▶ LESETEXT:
=-=-=-=-=

Für Sebnem Yasaroglu nicht genug. „Wenn man bedenkt, dass zur Demo für die
Asylbewerber mehr als 3.000 Menschen zusammenkamen“, sagt sie und schüttelt
den Kopf. „Derweil betrifft willkürliche Gewalt jeden. Jeder kann Opfer
werden“, fährt die Mutter von drei Kindern fort.
Sie selbst kannte weder Opfer noch Täter. Allein die Willkür der Tat macht
sie wütend. Und treibt sie an. Fast jeden Tag kommt sie hierher, um
Grablichter wieder zu entflammen, die der Wind ausgeblasen hat. Sie eine
Facebook-Seite mitgegründet, auf der Menschen aufgerufen werden, Teelichter
zu spenden. 700 so genannte Likes hat die Gruppe inzwischen. Jetzt hat
Yasaroglu ein Zelt organisiert, das die Lichter im Winter vor Sturm und
Regen schützen soll. „Ich will diesen Gedenkort dauerhaft pflegen“, sagt
Yasaroglu.
## Eine Bierflasche fliegt
Es klirrt. Gut 20 Meter weiter zerplatzt eine Bierflasche auf dem Pflaster.

=-=-=-=-=

▶ QUELLENAUSZUG:
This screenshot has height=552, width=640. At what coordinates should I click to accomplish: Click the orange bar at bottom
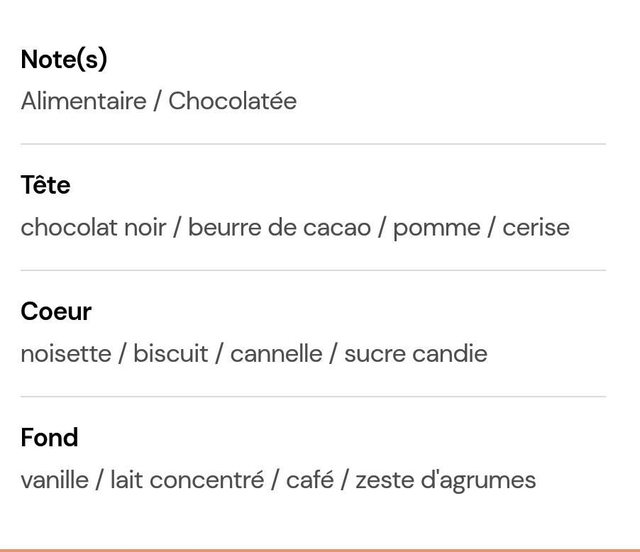[320, 550]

=-=-=-=-=

▶ AUFGABEN ZUR BEARBEITUNG:
1. Schreiben Sie aus dem Text über den Gedenkort die Passage ab, die mit „Sie selbst kannte“ beginnt und bis einschließlich „auf dem Pflaster.“ reicht.
2. Setzen Sie den Text über den Gedenkort im Anschluss an seinen letzten Satz fort.

▶ DIE ANTWORTEN:
1.
Sie selbst kannte weder Opfer noch Täter. Allein die Willkür der Tat macht
sie wütend. Und treibt sie an. Fast jeden Tag kommt sie hierher, um
Grablichter wieder zu entflammen, die der Wind ausgeblasen hat. Sie eine
Facebook-Seite mitgegründet, auf der Menschen aufgerufen werden, Teelichter
zu spenden. 700 so genannte Likes hat die Gruppe inzwischen. Jetzt hat
Yasaroglu ein Zelt organisiert, das die Lichter im Winter vor Sturm und
Regen schützen soll. „Ich will diesen Gedenkort dauerhaft pflegen“, sagt
Yasaroglu.
## Eine Bierflasche fliegt
Es klirrt. Gut 20 Meter weiter zerplatzt eine Bierflasche auf dem Pflaster.

2.
„Heeey, seid ihr verrückt?“ Ein Punk streckt die Faust nach oben zu der
Fensterreihe über den Schaufenstern, in die Richtung, aus der die Flasche
geflogen kam. Offenbar hat ein Anwohner sie auf die Gruppe von Punks
geworfen, die rund um eine Laterne stehen und selbst Bier trinken. Der Alex
ist kein charmanter Platz: Er ist das Zuhause für viele Straßenkinder,
Umsteigeort für hunderttausende Pendler täglich, beliebte Shoppingmeile, zu
allerlei Anlässen wie Ostern, Oktoberfest und Weihnachten mit Marktbuden
vollgestellt, Bühne für Musiker. Und Dauerbaustelle: Derzeit sind Flächen
wegen des Baus der U-Bahn-Linie 55 gesperrt.
Kein Wunder, dass manche Menschen lieber so schnell wie möglich den zugigen
Platz wieder verlassen. „Sie haben recht“, sagt Dino, ein 30-jähriger
Hotelangestellter. Er steht am Tresen der „Besenkammer“, einer schummrigen
Schwulen- und Lesben-Kneipe unter der S-Bahn-Trasse, und beschwert sich
über den Alex. „Ich wohne seit sechs Jahren zwei Minuten von hier, und es
wird immer schlimmer: Ständig werde ich angepöbelt“, fährt er fort. Seine
Tresennachbarn nicken betreten.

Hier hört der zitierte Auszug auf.